The Empire is back, and no, I’m not referring to Star Wars: Revenge of the Sith. Nor am I talking about the imperialist-sequel America of George W. Bush, the War in Iraq, and preemptive strikes. Not directly, anyhow. The latest iteration of CBS’s Survivor, TV’s longest-running reality show series, is to be set, yet again, in the tropics. “Survivor Guatemala: the Mayan Empire” began filming in June. According to CBS News (always happy to plug its lucrative reality-TV franchise), officials in Guatemala are hoping that this latest Survivor will spur American tourists to visit the country’s remarkable Mayan ruins. 

That may well happen, and good luck to Guatemala and its infomercial. But as edifying as it might be for large numbers of Americans to steep themselves in someone else’s empire, Survivor is probably not the best vehicle for encouraging educated foreign travel. Previous Survivors have been set in Palau, Vanuatu, Panama, the Marquesas, the Amazon, and the Australian outback. But they looked pretty much the same: plenty of bathing suits, and bugs, attempts to spear fish, and beach-front shack construction. More importantly, contestants did the same things in these diverse settings. They formed and broke alliances, romanced one another, struggled with the heat, and competed in physical and mental challenges that rewarded individual strength, willpower, and agility—all in the pursuit of a million-dollar prize for one driven winner. The longevity of Survivor can perhaps be attributed to the fact that for the purposes of the competition, these tropical and quasi-tropical settings (even, oddly enough, the Australian outback) are effectively interchangeable. Contestants may occasionally interact with photogenic indigenous peoples in highly scripted and heartwarming ways or bear witness to the natural wonders around them (by swimming with stingless jellyfish, for instance), but none of this faux exoticism interferes with the business at hand, which is to endow the strongest, toughest, and most Machiavellian American with a big pile of U.S. greenbacks. In Survivor, it’s “American values” that are rewarded and endlessly strategic individualism that prevails. Sorry, Guatemala, but Survivor is ultimately about one empire only, and that one is America’s.

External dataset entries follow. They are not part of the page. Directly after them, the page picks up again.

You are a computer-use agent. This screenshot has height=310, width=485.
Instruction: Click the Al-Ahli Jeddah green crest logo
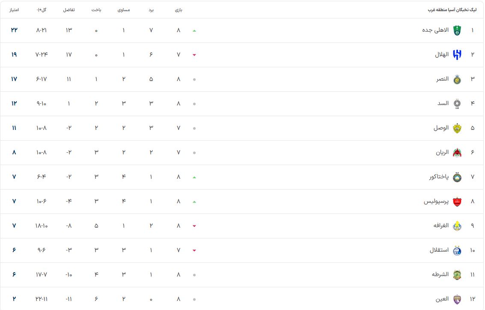point(457,30)
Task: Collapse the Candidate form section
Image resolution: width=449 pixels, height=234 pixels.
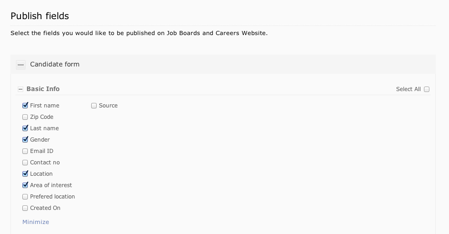Action: click(x=21, y=65)
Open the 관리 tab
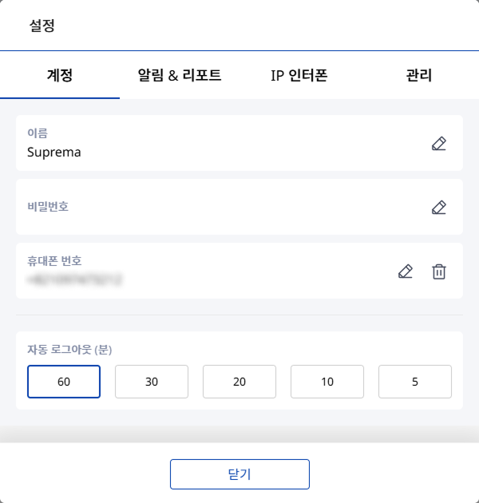479x503 pixels. (x=419, y=76)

Nor is Survivor unusual in co-opting the tropics in the service of American enterprise. Temptation IslandThe Real Gilligan’s Island, and portions of The Great Race—in all of these reality shows the tropics function as fantasy spaces, where otherwise undistinguished individuals can single-mindedly pursue riches and usually sex as well. Where is this new Gilligan’s Island? Does it matter? Like the first Survivor, originally set on an unidentified beach on an unidentified island, the TV tropics are fiercely anonymous and never actual countries whose governments, cultures, and societies have significant bearing on the behavior of the American interlopers. Of course particularity of place is not a noted strongpoint of reality TV. Even shows that are explicitly about their locations tend toward the universal. (Is that glossy nightclub on MTV’s The Real World in San Diego or Paris? Is that Jacuzzi in Austin or London?) Or they revel in cliché. When strapping young American men are exported to England on VH1’s Kept, for instance, they compete in polo matches, attend formal parties with royalty, and prepare spotted dick (a British dessert) in their attempts to become the kept man of ex-supermodel and ex-wife of Mick Jagger, Texas-born Jerry Hall.

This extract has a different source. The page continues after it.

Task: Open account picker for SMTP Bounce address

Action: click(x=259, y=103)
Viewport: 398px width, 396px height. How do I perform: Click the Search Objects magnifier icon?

But the TV tropics are something special, not only for their anonymity and interchangeability, but also because of their unequalled appeal as the setting for these shows. Why are the tropics so appealing to reality-TV producers and viewers? True, bathing suits bring in better ratings than parkas, but Jerry’s “boys” manage to find opportunities to shine, and show skin, in temperate Old England, while the aspiring male strippers/models of VH1’s Strip-Search and the Oxygen Network’s Mr. Romance rarely wear shirts or venture out-of-doors. The promise of the tropics is not so much the bikini (although bikinis are clearly important) as the certain victory of American values abroad and the ability of Americans to survive and become rich by dint of will and sexiness in a “primitive” environment.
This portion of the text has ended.